Ecco arrivata la Pasqua del Signore: ci spostiamo a
Prizzi. Compare un gruppo di Diavoli con tute rosse ed enormi
mascheroni tinti dello stesso e lunghe chiome arruffate nere o bianche agitanti
catene fragorose; li conduce la Morte vestita di giallo e dal
temibile volto scheletrico che rotea nella mano la sua feroce balestra con cui
spegne le vite. Essi, aggirandosi per la città tutta la mattinata, catturano i
passanti o danzano con loro; è possibile incontrare anche diversi giovani Diavulicchi.

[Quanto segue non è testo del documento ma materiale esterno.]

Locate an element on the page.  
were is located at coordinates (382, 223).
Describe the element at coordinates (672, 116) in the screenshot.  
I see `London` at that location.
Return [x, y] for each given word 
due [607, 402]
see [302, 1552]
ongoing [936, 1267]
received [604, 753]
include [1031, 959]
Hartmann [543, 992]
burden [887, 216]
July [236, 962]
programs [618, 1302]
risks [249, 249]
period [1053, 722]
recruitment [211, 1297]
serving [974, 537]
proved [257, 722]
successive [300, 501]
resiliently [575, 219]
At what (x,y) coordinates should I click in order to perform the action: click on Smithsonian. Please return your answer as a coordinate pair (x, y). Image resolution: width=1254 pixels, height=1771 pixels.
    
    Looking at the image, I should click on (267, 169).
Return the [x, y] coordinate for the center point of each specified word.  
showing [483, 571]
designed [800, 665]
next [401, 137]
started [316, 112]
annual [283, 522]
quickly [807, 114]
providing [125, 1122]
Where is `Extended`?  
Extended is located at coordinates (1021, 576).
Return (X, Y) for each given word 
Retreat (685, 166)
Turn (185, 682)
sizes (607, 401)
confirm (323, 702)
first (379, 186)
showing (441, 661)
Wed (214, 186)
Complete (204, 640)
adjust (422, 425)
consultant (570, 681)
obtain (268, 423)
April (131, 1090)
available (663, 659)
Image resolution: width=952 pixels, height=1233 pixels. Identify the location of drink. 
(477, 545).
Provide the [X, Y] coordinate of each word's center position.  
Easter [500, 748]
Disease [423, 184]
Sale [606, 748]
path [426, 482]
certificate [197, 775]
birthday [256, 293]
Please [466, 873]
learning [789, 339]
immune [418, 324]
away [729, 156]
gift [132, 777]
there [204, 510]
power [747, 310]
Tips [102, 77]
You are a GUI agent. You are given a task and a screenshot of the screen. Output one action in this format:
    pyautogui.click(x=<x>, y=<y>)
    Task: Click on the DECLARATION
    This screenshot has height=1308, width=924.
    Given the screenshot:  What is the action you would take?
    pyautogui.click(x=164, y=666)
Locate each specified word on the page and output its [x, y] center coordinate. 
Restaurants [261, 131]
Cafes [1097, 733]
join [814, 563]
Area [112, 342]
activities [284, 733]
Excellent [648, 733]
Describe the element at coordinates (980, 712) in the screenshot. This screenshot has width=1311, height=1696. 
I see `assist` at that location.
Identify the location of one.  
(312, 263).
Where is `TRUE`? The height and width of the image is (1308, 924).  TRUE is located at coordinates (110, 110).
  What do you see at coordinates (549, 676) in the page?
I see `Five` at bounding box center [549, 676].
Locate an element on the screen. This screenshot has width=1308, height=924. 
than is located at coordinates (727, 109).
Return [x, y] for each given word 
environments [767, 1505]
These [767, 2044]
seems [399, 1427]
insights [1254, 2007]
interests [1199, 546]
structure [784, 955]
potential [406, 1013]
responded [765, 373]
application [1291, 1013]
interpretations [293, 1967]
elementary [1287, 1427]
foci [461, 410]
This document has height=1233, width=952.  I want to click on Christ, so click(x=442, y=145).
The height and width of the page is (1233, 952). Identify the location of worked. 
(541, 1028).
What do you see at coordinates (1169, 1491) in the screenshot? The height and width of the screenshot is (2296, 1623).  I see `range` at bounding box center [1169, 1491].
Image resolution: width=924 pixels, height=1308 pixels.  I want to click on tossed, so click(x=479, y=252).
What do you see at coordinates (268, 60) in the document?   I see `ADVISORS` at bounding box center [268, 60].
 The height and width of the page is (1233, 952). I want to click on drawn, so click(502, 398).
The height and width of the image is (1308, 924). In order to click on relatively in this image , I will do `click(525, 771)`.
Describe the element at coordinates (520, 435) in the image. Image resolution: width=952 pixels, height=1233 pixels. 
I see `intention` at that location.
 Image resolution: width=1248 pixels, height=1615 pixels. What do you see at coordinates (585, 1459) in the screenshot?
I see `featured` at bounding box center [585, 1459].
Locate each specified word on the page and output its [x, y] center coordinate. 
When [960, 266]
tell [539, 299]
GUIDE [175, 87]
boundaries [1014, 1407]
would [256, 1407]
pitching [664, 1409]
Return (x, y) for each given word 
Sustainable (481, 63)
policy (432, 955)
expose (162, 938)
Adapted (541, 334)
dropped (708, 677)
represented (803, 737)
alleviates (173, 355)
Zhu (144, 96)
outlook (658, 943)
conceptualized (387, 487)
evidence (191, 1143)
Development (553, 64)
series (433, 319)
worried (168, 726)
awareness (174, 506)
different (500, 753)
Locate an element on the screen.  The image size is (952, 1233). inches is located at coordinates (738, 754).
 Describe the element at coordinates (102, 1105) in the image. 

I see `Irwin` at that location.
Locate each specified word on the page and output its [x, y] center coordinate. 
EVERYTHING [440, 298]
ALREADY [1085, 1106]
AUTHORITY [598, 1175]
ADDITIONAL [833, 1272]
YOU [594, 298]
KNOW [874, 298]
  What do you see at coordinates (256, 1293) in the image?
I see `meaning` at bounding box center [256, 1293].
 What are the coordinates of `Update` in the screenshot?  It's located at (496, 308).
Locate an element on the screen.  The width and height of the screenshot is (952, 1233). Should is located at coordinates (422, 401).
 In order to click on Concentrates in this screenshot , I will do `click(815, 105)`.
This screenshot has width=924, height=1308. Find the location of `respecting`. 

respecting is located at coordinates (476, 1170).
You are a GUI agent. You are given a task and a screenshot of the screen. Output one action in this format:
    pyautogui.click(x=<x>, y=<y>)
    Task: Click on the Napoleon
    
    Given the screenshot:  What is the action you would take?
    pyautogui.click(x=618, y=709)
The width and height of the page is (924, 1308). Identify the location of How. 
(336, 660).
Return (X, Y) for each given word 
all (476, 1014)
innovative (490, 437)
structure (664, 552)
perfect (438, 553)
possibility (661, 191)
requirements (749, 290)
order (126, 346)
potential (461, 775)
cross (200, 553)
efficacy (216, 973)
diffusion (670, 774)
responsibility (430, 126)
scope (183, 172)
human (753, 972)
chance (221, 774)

Nel pomeriggio, quando le varette dell’Addolorata e del Cristo risorto
s’avviano a incontrarsi, i Diavuli e la Morte si frappongono fra
loro cercando d’impedire lu ‘Ncontru, e realizzano l’Abballu de li
Diavuli: un paio di volte le due varette si ravvicinano scontrandosi coi demoni
nel mezzo, ma alla terza volta essi vengono atterrati da due Angeli e
simultaneamente il velo nero della Madonna scivola scoprendo quello azzurro: il
Dio Risorto si è finalmente ricongiunto alla Madre Terra e subito torna la
primavera con i suoi frutti.
Teniamo presente che queste mascherate sono un’usanza
risalente probabilmente alle feste primaverili dell’antichità e direttamente
collegate al già passato Carnevale, tanto più che nei Nebrodi è risaputo
esserci stata una forte fede dionisiaca.
Anche se potrebbero sembrare figure diverse, si tratta delle
stesse, seppure con una personalità doppia. Quando non hanno esplicitamente
l’aspetto di figure mitologiche e sovrannaturali, assumono le sembianze e i
nomi degli uccisori di Gesù, ma conservano pur sempre nel vestiario e negli
atteggiamenti quei caratteri che li fanno riconoscere come discendenti dei
Satiri dionisiaci; essi invero accompagnano il Cristo nella morte, senza
versare lacrima alcuna poiché già conoscono il mistero della sua discesa
all’Averno e non hanno timore che possa non riemergere. Contemporaneamente, nel
festeggiamento della finalmente sopraggiunta primavera essi si fanno
riconoscere anche come i demoni invernali, i mostri del gelo portatori di
morti, ormai sparuti, che devono essere alfine sconfitti per celebrare il
trionfo dell’Uomo Vivo, il nuovo fiore sbocciato.